Myth: Consumption pricing will have unpredictable billing each month: While departmental usage can start with a credit card purchase and ramp up over time, typically enterprises prefer to have a fixed annual contract in place. We do this by bundling runtime that can be consumed across any number of automations. This gives the flexibility of consumption pricing with the predictability of an annual contract.

When you are ramping up from zero to a new platform, you don’t really know what the consumption pattern is going to be like. So how much runtime are you actually going to need for the first year? Luckily that’s easily fixed by first year contract terms that allows for experimentation. We’ve seen that Robocorp bots typically run 2x – 8x faster than Gen1 so you might be surprised by how much less runtime is actually consumed.

Myth: License costs are the only thing that bring TCO up: License costs are a big consideration, especially in the enterprise. However, we see that infrastructure can cost much more  than the actual licenses. Luckily, that infrastructure is something we can partly eliminate. We have been able to reduce infrastructure costs by 50% in competitive Gen1 installations. This is achieved by not having to host the Control Room locally and being able to leverage container based runtime, plus using VM resources in a more efficient way. Robocorp can run multiple bots on a single Windows Server and shift workloads to containers.

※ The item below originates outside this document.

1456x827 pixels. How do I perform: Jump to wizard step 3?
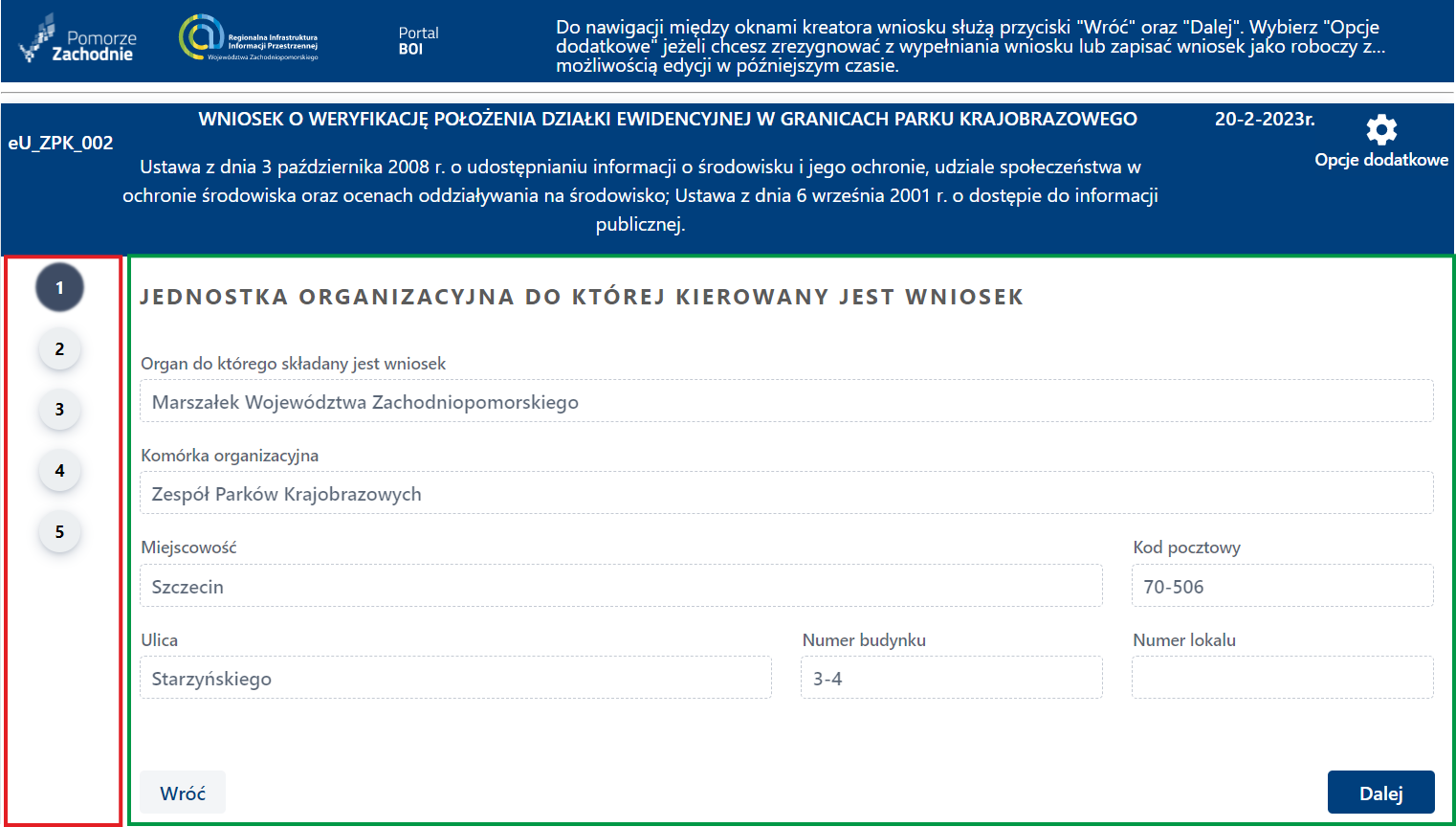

A huge part of the reduced TCO also comes from reducing bot maintenance. This isn’t directly related to licensing but is still part of the total improvement. Architecting and developing RPA with Robocorp allows you to build it in a more robust and sustainable way. Bots don’t have to be fragile and brittle.

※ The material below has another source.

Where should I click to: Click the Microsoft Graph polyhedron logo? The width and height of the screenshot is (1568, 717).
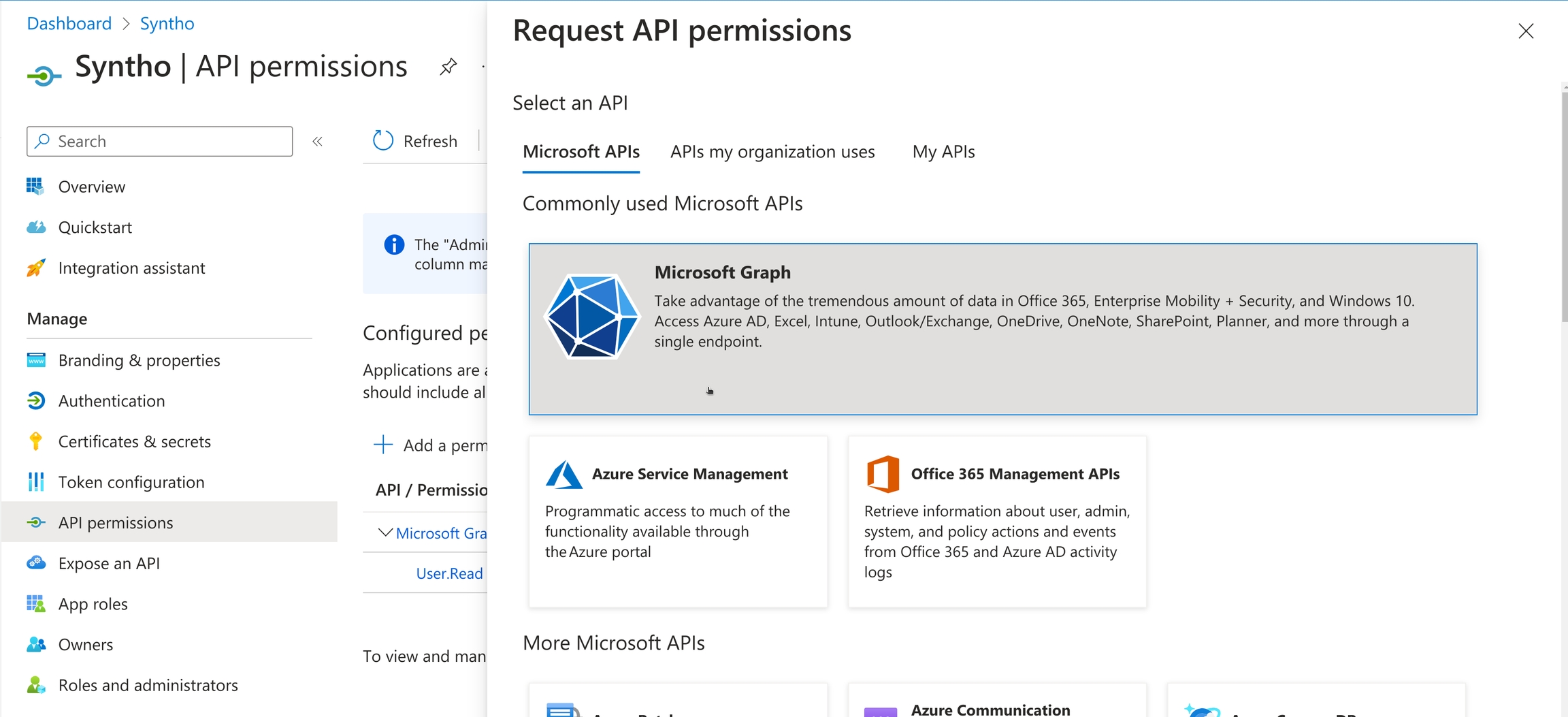591,317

By combining these factors around licensing, infrastructure, and maintenance, we’ve recorded TCO reductions of 70% against well established Gen1 vendors.

Myth: Consumption is the best model for all RPA: I think there’s a category of RPA, that’s mostly driven by ISV and OEM use-cases that fall outside of the consumption pattern. In these instances the end user of the solution isn’t the primary customer and thus the cost model needs to be aligned with the pricing model of the ISV / OEM in question. However, this is a whole separate thread and anyone interested in exploring it further is welcome to contact me directly.

Conclusion

Consumption pricing is a fundamental shift in RPA. It unlocks flexibility in a way that has never been possible before, and it will require some getting used to if you’re used to legacy bot licensing schemes. It’s also a model that’s inherently less risky than considering bot licenses the same way as industrial physical assets that you buy in advance and then try to optimize and measure their utilization. If bots are working, they are producing value. And again, it’s just software – we should treat it as such.

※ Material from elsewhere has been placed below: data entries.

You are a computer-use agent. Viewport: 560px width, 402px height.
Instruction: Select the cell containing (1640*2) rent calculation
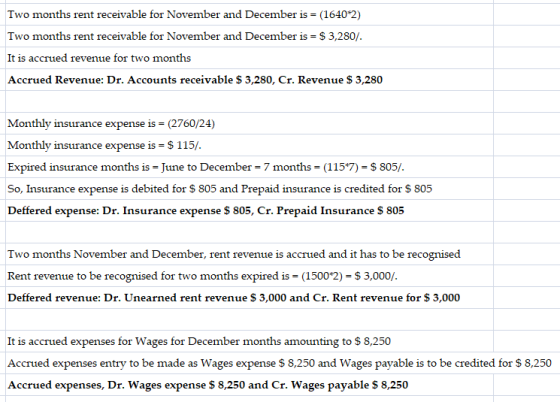pyautogui.click(x=249, y=14)
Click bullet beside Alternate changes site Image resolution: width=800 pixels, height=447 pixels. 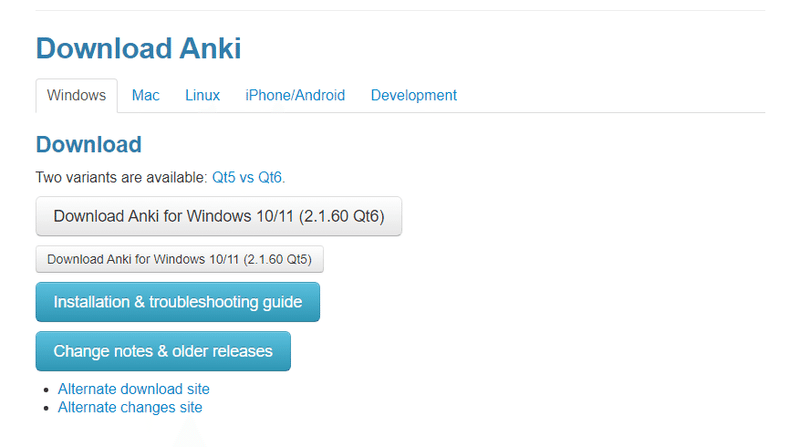tap(46, 409)
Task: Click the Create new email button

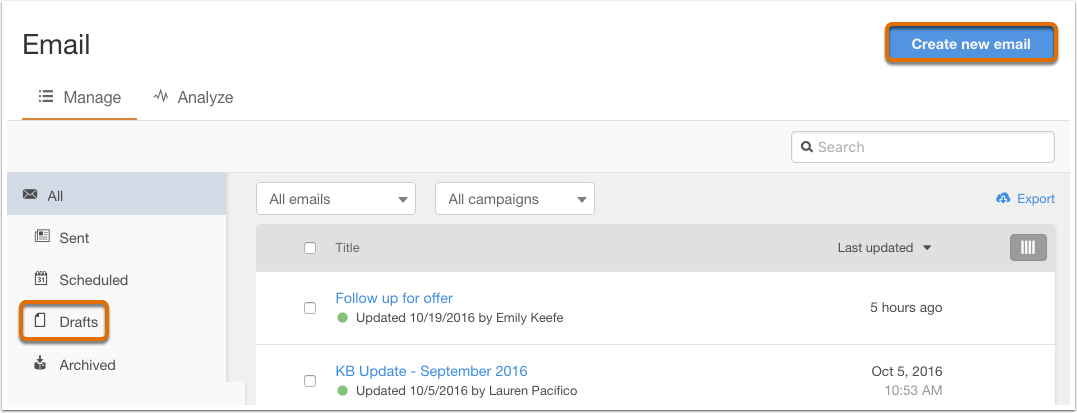Action: click(971, 44)
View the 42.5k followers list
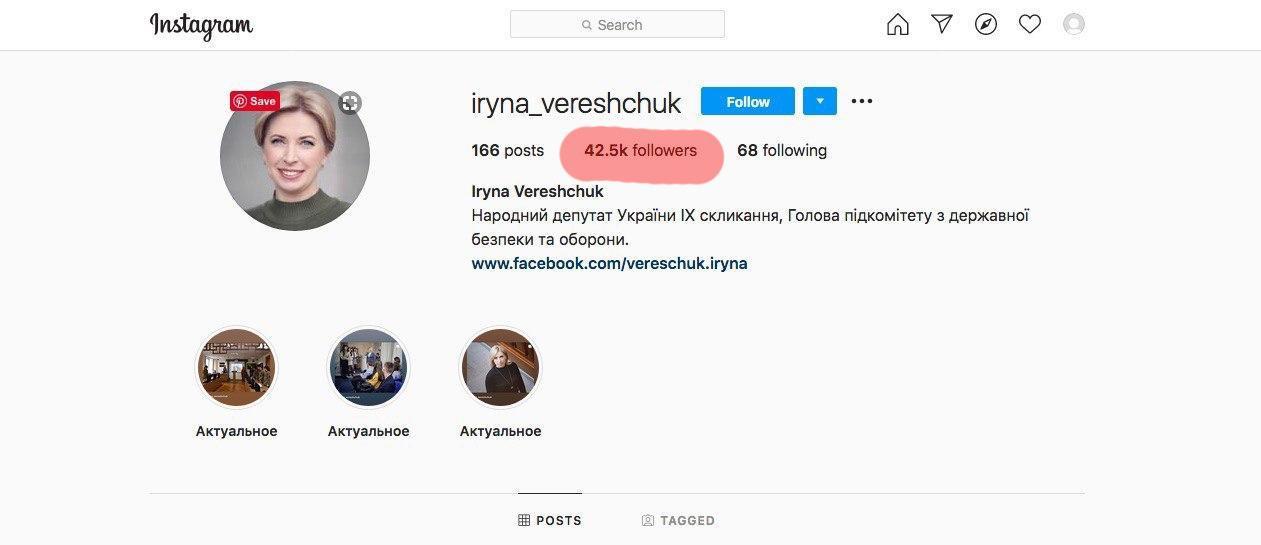 [x=640, y=151]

There are not many vendors who are doing consumption pricing. I don’t actually know anyone except Robocorp that has properly implemented it. This is because it needs to be built into the product from ground up and cannot be added as an afterthought. It’s not just a business decision but a long string of product and technology decisions.

Over the long term, we will see a trend towards consumption pricing in all software, not just RPA. Companies like Snowflake are trailblazing the model and they are educating the markets on how it works. We chose the consumption model for Robocorp, not because it’s different, but instead because we think it’s the best model for capturing the value that RPA brings to its users.